Leonel Camasão, do 8º período, acatou a recomendação de Jacques: convidou o próprio para orientá-lo quando fazia monografia I. Ele conta que já tinha a idéia do trabalho muito antes de começar a disciplina. E para Camasão, a utilidade de monografia I é justamente “mutilar (no sentido de podar os excessos) todo o universo de idéias que está à mão do estudante”.
Para Camasão a troca de informações é muito importante, pois ao mesmo tempo em que o orientando leva novas informações e questionamentos, a mão do orientador é quem indica as leituras e propõe novas questões. “Cheguei para o Jacques e disse: ‘Eu tenho o autor com o qual eu quero dialogar, mas não tenho com o que contrapô-lo’. Aí ele sugeriu os autores do Iluminismo e eu vou dialogar com Voltaire, um dos pais dessa corrente de pensamento e que publicou o livro 'Conselhos ao jornalista'. Tem tudo a ver”.
Segundo Valdete, é nessa transição das disciplinas 1 e 2 que há um problema. “Geralmente a maior parte dos alunos, quando chega no orientador, chega sem leitura, às vezes sem o objeto, às vezes sem o problema. Ele fez o anteprojeto para cumprir a disciplina”, aponta. Dessa forma o orientador acumula funções: “Ele indica as leituras, acaba indo na prateleira e escolhendo os livros, algumas vezes o aluno não sabe nem ir à prateleira buscar as leituras. Entende-se que ele chegou no oitavo período e já deveria saber disso, mas como ele não teve uma base de pesquisa durante a faculdade, chega com esse problema no oitavo período”.
Sendo assim, acumula-se trabalho e tudo fica para ser feito no último mês antes da defesa. Valdete pensa que o modelo das federais é o ideal. “Nas federais os professores têm linha de pesquisa. O orientador só orienta na linha de pesquisa dele. Os alunos vão buscar as leituras. Esses orientandos acabam buscando material que vai fomentar a linha de pesquisa daquele orientador”.
Apesar disso, Valdete não aponta uma única falha. “Eu não conheço o processo, não posso falar que o problema é ali [monografia 1]. Aqui é uma instituição de ensino e nós devemos ensinar do lugar onde o aluno está. Nós temos que fazer aquilo que chega até nós”. Então qual é o problema? “É papel da educação descobrir onde há o problema. Esse assunto é pedagógico”, responde.
O orientador na avaliação
A defesa e a argüição são momentos nos quais o orientador deve ficar calado, salvo, claro, na hora de apresentação da banca e informes ao público.
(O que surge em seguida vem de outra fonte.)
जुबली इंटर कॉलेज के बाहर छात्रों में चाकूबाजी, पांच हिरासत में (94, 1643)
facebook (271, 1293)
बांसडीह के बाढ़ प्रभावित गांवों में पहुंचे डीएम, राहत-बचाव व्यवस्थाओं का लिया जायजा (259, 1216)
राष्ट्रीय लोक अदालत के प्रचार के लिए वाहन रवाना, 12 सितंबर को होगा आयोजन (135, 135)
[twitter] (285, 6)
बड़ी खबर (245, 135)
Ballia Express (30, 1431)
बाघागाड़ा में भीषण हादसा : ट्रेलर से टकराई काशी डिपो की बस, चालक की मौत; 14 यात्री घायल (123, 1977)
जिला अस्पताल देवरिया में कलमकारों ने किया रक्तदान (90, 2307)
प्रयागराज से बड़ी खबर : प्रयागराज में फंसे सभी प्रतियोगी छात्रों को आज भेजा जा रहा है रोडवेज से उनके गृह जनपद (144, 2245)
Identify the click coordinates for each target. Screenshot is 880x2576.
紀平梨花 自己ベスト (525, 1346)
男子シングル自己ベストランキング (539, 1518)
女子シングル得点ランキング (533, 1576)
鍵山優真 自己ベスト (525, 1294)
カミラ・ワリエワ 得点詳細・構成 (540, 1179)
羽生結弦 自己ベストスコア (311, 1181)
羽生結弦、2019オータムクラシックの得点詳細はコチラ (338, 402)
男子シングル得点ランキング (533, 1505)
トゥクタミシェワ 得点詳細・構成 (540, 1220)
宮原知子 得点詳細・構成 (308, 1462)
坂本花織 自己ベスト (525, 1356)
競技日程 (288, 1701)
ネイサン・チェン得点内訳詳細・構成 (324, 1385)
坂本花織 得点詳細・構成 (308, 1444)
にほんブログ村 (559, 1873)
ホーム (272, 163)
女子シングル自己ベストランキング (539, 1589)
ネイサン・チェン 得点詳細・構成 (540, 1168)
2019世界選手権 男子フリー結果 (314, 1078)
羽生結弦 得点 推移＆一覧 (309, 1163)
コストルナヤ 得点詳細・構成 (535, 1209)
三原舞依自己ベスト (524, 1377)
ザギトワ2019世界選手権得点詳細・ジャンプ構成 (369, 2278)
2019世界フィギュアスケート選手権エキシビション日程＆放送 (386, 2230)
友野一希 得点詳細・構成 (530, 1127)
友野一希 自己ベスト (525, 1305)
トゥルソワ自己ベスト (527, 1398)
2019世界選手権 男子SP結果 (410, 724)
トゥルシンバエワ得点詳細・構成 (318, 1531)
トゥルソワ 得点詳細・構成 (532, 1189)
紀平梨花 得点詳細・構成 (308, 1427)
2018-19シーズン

De forma alguma o orientador deveria opinar sobre o trabalho, tentar explicar ou responder as perguntas feitas ao autor.
No entanto, há exceções à regra: “É legítimo”, afirma Jacques Mick, “que haja interferência se os argüidores questionarem o ponto de vista do trabalho. Por exemplo, num trabalho no qual se trabalhou a teoria de Nilson Lage, a banca não pode discutir sob o ponto de vista de Traquina”. Valdete discorda: “Se o aluno não fala é incapacidade dele”.
Outra maneira em que se pode pedir a palavra (na verdade é o orientador quem cede a palavra), é para acrescentar alguma coisa à discussão que lhe ocorreu naquele instante ou depois da obra ter sido entregue à banca. “O trabalho do orientador termina um mês antes, quando a monografia é entregue, mas nesse tempo o cérebro ainda fica trabalhando”, brinca Jacques.
Na hora em que a banca se retira para se decidir a nota, avaliadores e orientador tentam chegar a um consenso. Segundo a historiadora, “na hora da decisão da nota, o papel do orientador é o silêncio”. O orientador pergunta aos professores sobre a nota do trabalho e ao orientador cabe dar a nota pelo desempenho do aluno durante o processo. No entanto, Silnei frisa: “É importante que os professores saibam que o que está sendo avaliado é o trabalho”. Para Valdete, as monografias que vão à banca já devem estar no mínimo aprovadas com sete.
Ela diz que o orientador já imagina a nota do trabalho: “Essa monografia vale sete, essa vale oito, ou nove. Pois o orientador está familiarizado com o trabalho e tem condições de saber”. Ela acha que não se pode tentar aumentar a nota do aluno: “Pelo contrário. Às vezes eu peço para abaixar a nota, pois a banca quer dar uma nota maior do que a que vale”.